● WHAT THE TASK ASKS: Return every line below as is, leaving out the pictures.

### DATASET ###

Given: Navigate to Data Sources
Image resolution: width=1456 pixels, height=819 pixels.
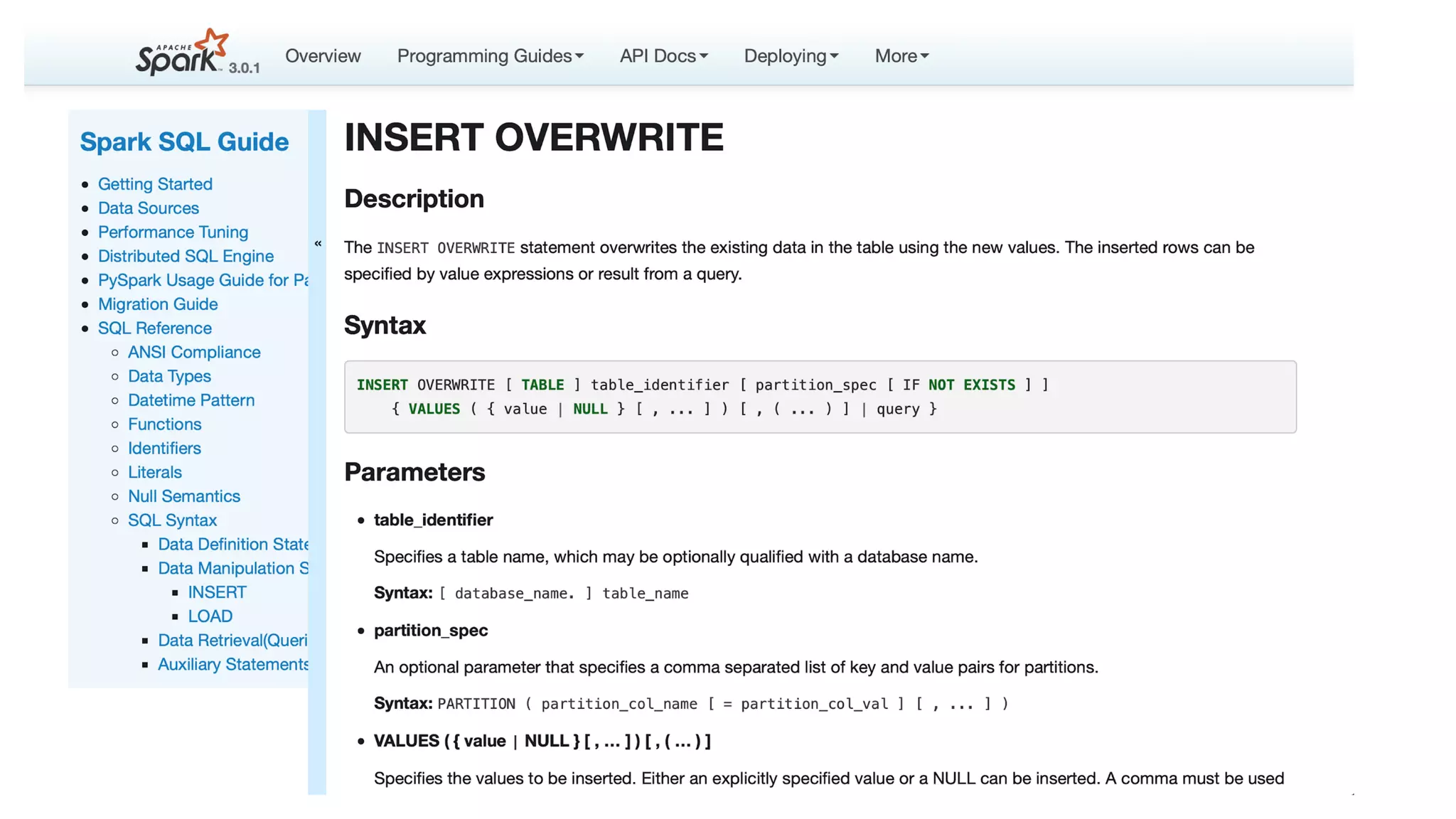Looking at the screenshot, I should click(148, 208).
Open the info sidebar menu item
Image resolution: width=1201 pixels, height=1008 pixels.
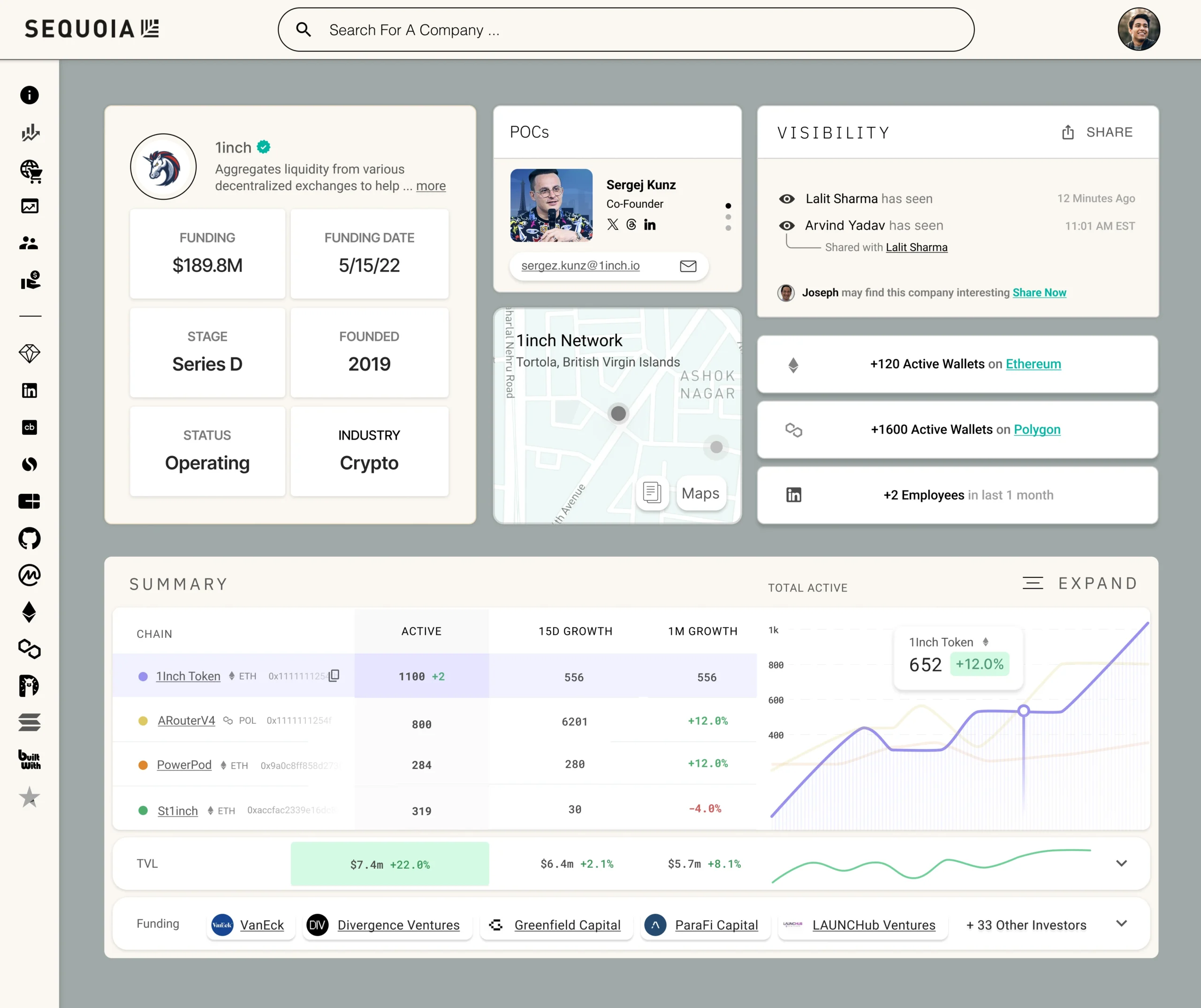[29, 95]
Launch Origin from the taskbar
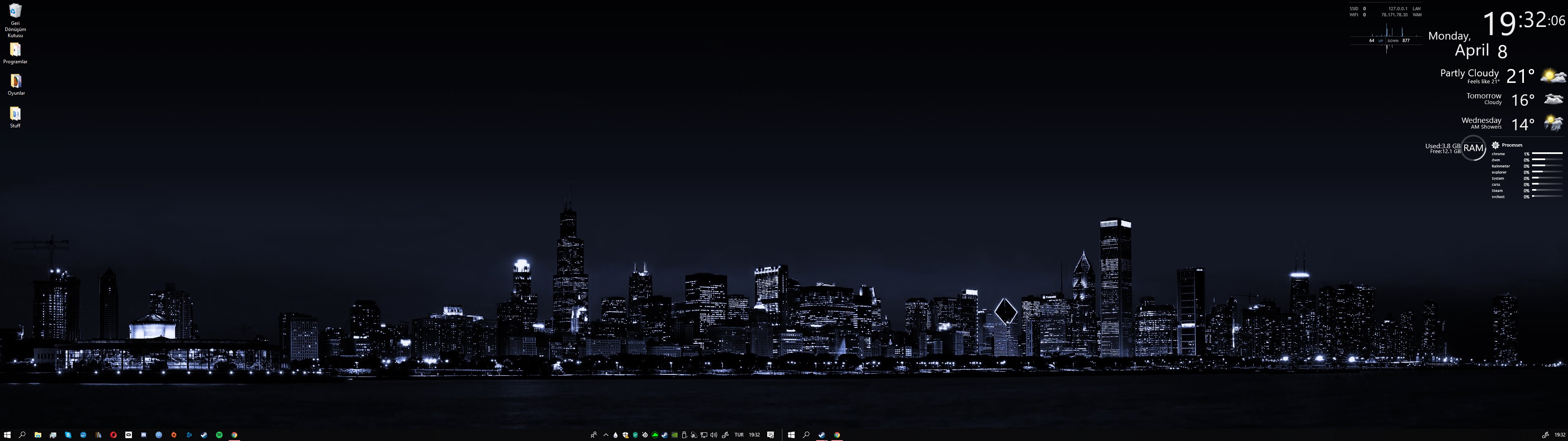This screenshot has height=441, width=1568. (174, 435)
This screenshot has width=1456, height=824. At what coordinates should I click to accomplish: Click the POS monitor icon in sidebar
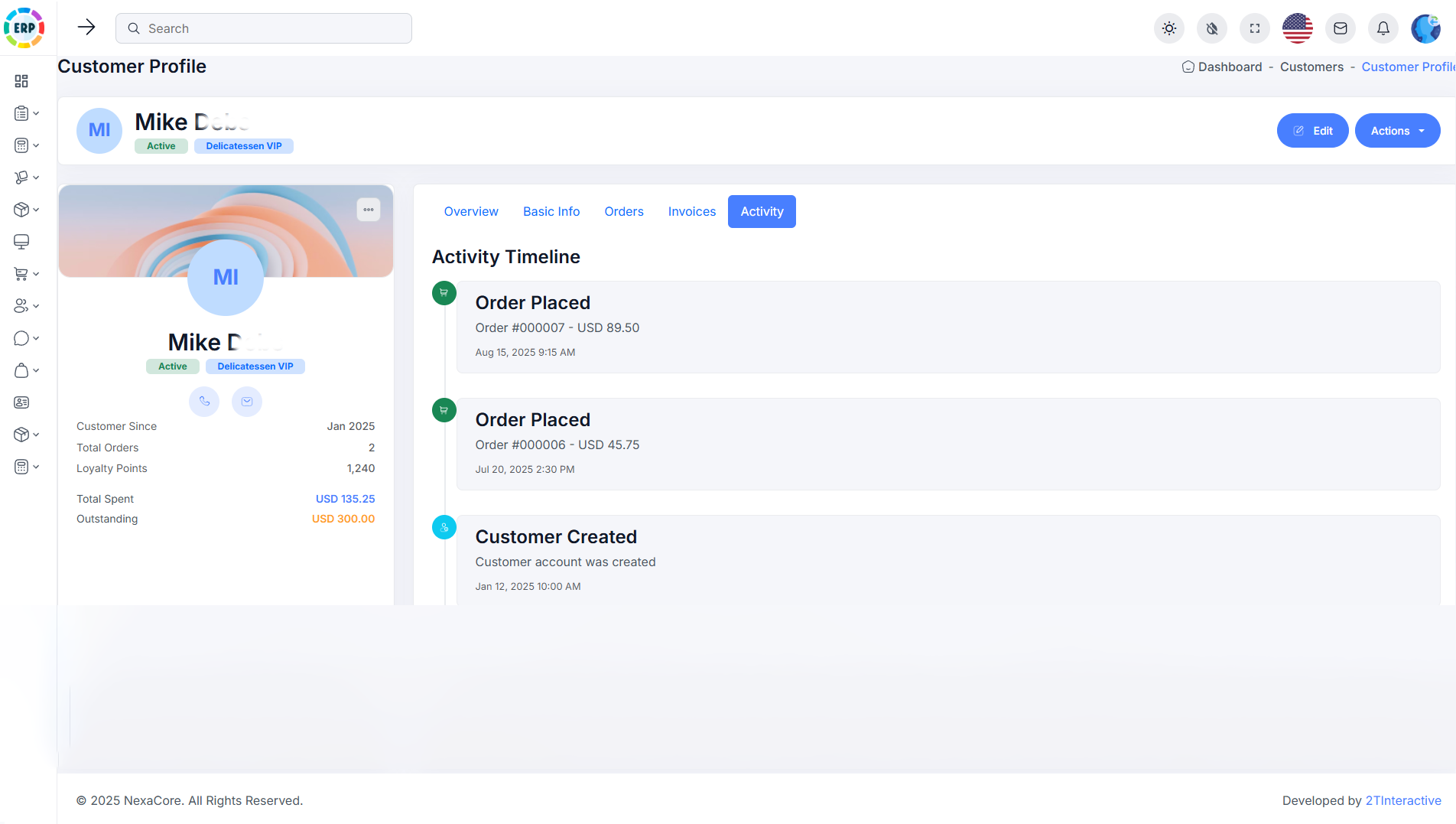(x=21, y=241)
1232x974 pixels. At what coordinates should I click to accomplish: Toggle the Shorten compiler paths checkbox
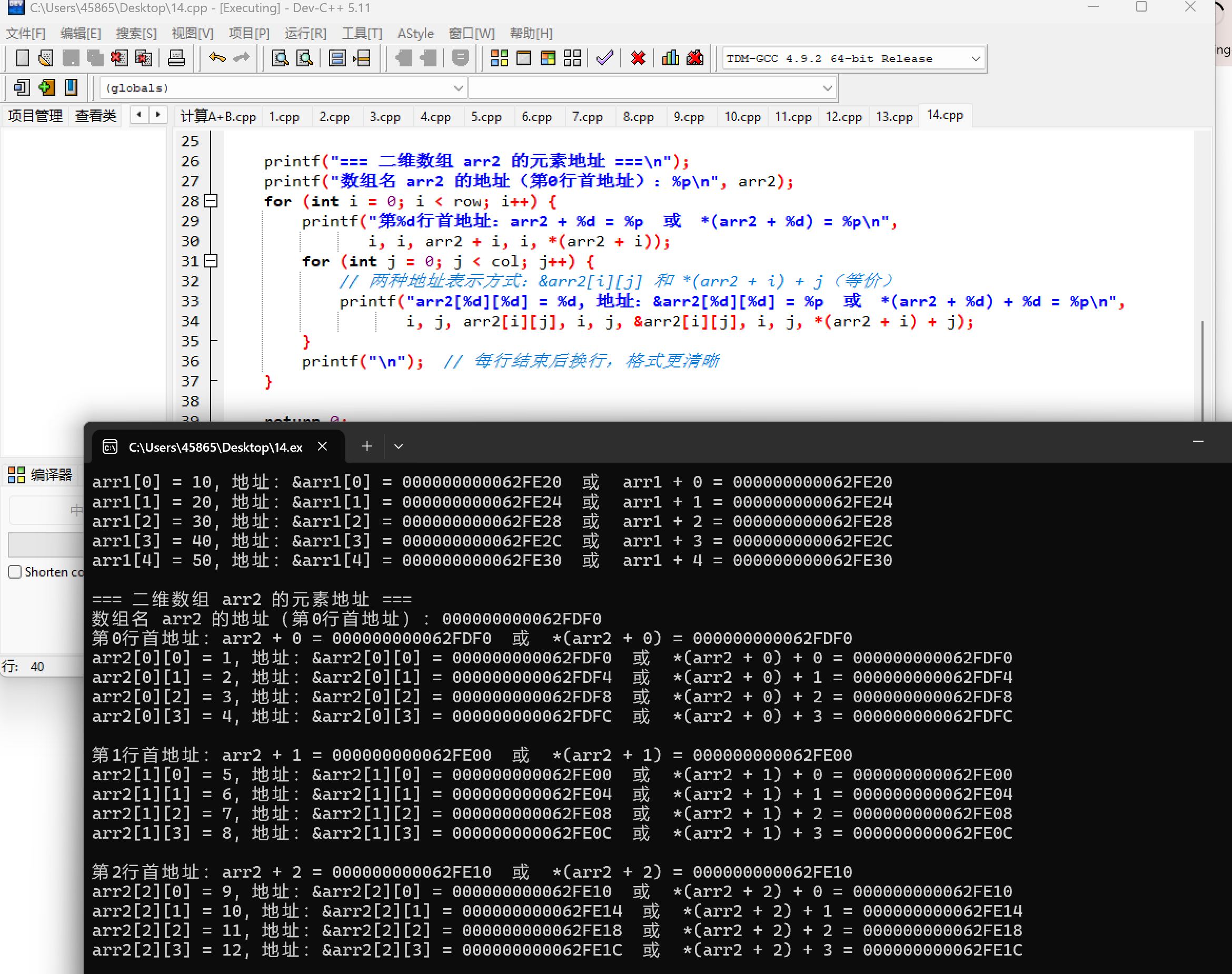pos(15,572)
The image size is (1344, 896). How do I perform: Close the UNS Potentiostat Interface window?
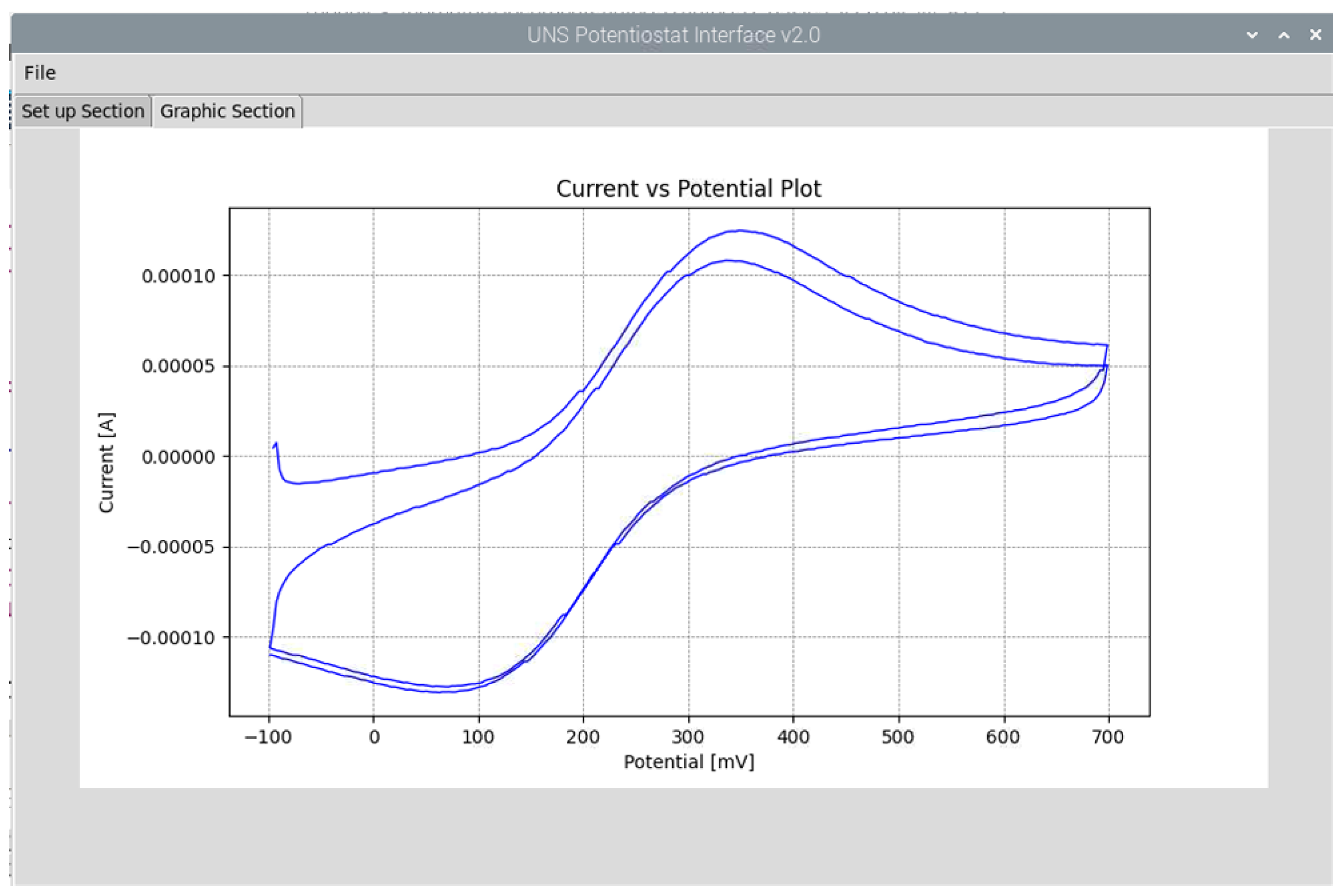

###

● ANSWER TO THIS EXERCISE:
Given: Navigate to Data Sources
Image resolution: width=1456 pixels, height=819 pixels.
Looking at the screenshot, I should click(148, 208).
Open the info sidebar menu item
Image resolution: width=1201 pixels, height=1008 pixels.
[29, 95]
Launch Origin from the taskbar
This screenshot has height=441, width=1568. (174, 435)
This screenshot has width=1456, height=824. At what coordinates should I click to accomplish: Click the POS monitor icon in sidebar
(x=21, y=241)
1232x974 pixels. At what coordinates should I click to accomplish: Toggle the Shorten compiler paths checkbox
pos(15,572)
The image size is (1344, 896). How do I perform: Close the UNS Potentiostat Interface window?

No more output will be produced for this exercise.